Date: October 9, 2018
Source: Institute of Science and Technology Austria
Ants are
neat: when they move into a new nest box, they spend the first days cleaning it
thoroughly, like us humans getting out the cleaning bucket when moving into a
new home. Despite keeping the nest clean, using poison within the nest is
dangerous and can kill unprotected brood. However, the silk cocoon that
surrounds the ant's sensitive pupae protects them from any harmful effects, as
Sylvia Cremer from the Institute of Science and Technology Austria (IST
Austria), and her team, including first author doctoral student Christopher
Pull -- now a postdoc at the Royal Holloway University London (RHUL) -- show in
today's edition of Current Biology.
Many ants
produce highly acidic chemicals from specialized glands in their body.

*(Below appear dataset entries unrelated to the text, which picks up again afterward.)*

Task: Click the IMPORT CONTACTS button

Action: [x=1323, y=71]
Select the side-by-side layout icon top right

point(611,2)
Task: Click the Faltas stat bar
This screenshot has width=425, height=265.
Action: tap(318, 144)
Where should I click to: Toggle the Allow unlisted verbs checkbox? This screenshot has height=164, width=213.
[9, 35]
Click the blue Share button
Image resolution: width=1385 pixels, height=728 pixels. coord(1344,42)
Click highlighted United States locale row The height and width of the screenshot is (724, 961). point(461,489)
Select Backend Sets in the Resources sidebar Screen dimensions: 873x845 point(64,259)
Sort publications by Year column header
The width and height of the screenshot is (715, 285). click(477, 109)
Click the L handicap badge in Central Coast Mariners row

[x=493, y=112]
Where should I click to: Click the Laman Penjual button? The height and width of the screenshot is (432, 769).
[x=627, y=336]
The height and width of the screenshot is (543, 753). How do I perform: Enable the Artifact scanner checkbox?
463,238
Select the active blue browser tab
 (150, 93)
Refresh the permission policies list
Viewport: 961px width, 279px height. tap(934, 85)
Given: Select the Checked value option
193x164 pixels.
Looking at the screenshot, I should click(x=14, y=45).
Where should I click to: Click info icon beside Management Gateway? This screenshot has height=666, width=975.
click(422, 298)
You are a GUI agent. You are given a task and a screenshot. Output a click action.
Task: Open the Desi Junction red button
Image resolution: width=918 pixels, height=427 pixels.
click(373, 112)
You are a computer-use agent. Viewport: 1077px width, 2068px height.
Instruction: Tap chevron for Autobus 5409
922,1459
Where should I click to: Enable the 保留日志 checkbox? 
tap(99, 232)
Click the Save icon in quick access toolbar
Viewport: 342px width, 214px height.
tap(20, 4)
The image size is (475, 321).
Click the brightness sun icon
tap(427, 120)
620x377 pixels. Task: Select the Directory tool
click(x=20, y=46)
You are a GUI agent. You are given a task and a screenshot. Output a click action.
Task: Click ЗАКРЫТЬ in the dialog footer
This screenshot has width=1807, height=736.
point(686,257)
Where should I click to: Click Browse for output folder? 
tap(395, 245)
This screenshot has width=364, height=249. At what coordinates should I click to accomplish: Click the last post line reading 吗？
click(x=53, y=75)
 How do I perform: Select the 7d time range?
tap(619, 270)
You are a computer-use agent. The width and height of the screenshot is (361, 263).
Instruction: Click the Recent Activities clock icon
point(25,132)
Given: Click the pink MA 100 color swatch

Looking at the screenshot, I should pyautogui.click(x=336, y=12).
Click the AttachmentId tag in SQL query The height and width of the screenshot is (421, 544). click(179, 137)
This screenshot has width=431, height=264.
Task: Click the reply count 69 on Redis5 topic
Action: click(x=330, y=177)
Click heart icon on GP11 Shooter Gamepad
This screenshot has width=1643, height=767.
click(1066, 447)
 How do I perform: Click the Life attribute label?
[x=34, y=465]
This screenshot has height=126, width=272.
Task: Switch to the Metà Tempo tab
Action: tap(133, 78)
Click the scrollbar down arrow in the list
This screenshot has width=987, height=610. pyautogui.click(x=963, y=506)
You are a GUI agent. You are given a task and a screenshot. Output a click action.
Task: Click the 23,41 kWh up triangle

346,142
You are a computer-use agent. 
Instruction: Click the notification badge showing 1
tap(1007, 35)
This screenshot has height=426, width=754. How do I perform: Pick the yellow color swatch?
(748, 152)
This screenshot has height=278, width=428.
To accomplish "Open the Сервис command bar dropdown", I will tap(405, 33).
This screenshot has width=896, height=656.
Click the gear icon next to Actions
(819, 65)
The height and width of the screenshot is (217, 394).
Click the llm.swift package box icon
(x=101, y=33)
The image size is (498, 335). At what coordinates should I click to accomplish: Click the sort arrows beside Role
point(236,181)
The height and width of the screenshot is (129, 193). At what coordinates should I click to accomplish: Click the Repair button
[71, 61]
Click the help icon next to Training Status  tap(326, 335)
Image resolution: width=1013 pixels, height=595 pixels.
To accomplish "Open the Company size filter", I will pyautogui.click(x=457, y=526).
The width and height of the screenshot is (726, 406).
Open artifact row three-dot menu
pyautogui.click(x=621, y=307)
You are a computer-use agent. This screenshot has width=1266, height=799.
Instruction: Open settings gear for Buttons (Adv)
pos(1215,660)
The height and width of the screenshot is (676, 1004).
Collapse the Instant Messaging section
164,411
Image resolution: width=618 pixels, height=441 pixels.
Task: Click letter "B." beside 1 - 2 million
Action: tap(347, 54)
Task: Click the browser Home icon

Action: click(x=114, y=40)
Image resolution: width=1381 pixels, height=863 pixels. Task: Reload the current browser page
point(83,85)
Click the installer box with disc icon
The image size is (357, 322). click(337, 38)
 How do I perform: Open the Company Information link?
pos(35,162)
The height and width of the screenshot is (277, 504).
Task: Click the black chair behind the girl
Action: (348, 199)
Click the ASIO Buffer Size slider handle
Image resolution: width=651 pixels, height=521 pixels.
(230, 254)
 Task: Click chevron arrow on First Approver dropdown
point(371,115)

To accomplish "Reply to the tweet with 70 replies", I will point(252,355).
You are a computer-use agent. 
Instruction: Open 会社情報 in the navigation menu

For a
long time, researchers assumed that ants only spray this poison, which is made
mostly of formic acid, to fight other ants and would-be predators. But in two
studies published in 2013 and 2018, Sylvia Cremer and her team showed that ants
use acidic chemicals to disinfect nest-mates contaminated and infected with
pathogens. In the current study, published by Pull et al., Cremer's research
team show that Lasius neglectus ants also spray their nests
prophylactically with their acidic poison, likely ensuring that the nest is
clean for first-time occupancy. But, given the poison doubles-up as a chemical
weapon, the use of the poison within the nest raises further questions, as
Sylvia Cremer explains: "How can ants spray this aggressive acid in their
nest, whilst leaving their sensitive brood in the acidic fog?" Whilst
adult ants are protected from the poison by a thick skin (the cuticle) and eggs
by a protective "shell" (the corion), the cuticle of the pupae is
thin and fragile, and so very susceptible to damage. However, pupae of
the Lasius neglectus species are also covered in a silk cocoon, which Pull
et al hypothesized may offer them protection.